_Exercise aim_.
Can you rewrite the rows below, substituting "list" for "menu" wherever it occurs and changing nothing else? Leave the pictures out of your version.

_Records for the exercise_.
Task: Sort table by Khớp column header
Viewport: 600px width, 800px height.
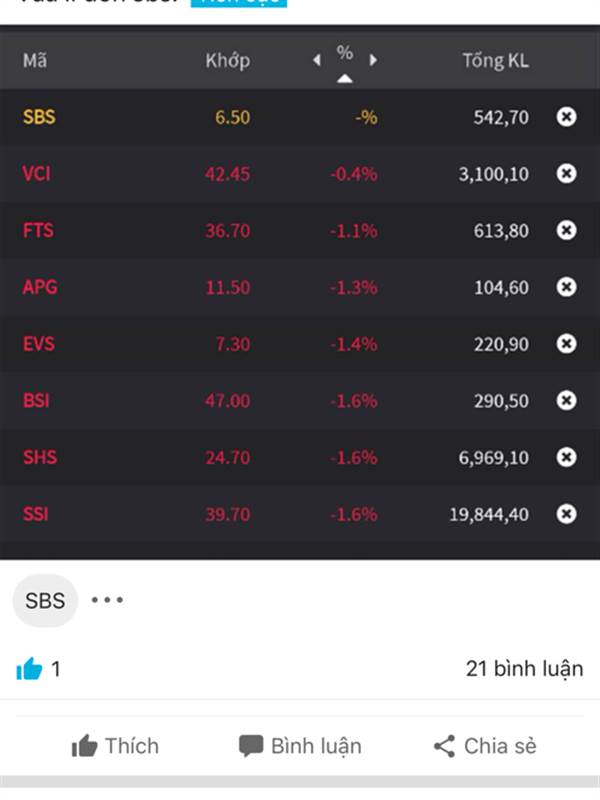Action: click(228, 61)

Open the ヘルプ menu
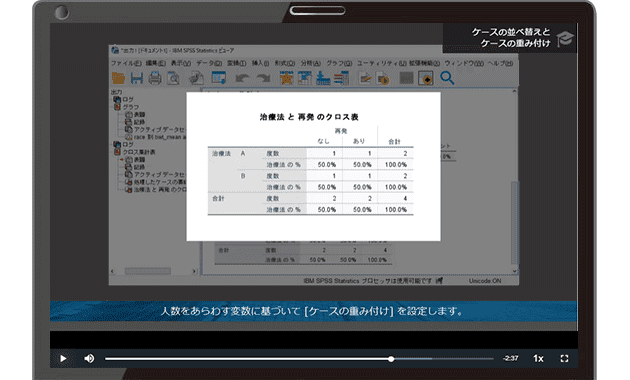(500, 63)
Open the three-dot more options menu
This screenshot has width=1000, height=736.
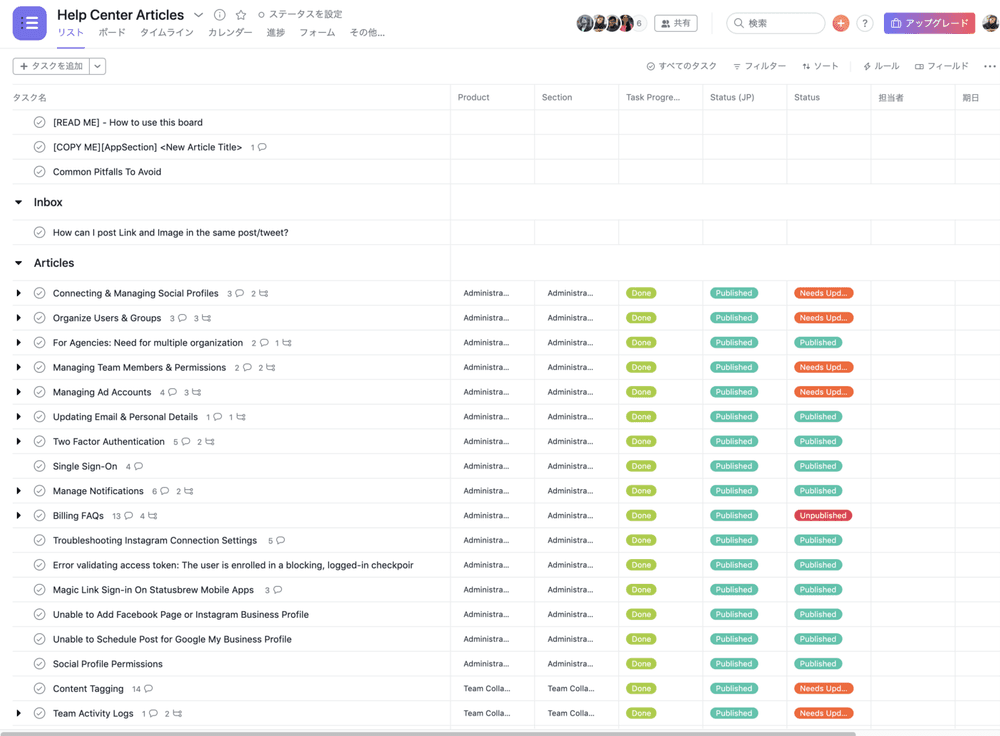(x=989, y=67)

_Solution to this task_.
Task: Sort table by Khớp column header
Viewport: 600px width, 800px height.
Action: click(228, 61)

Open the ヘルプ list
(500, 63)
Open the three-dot more options list
This screenshot has width=1000, height=736.
(x=989, y=67)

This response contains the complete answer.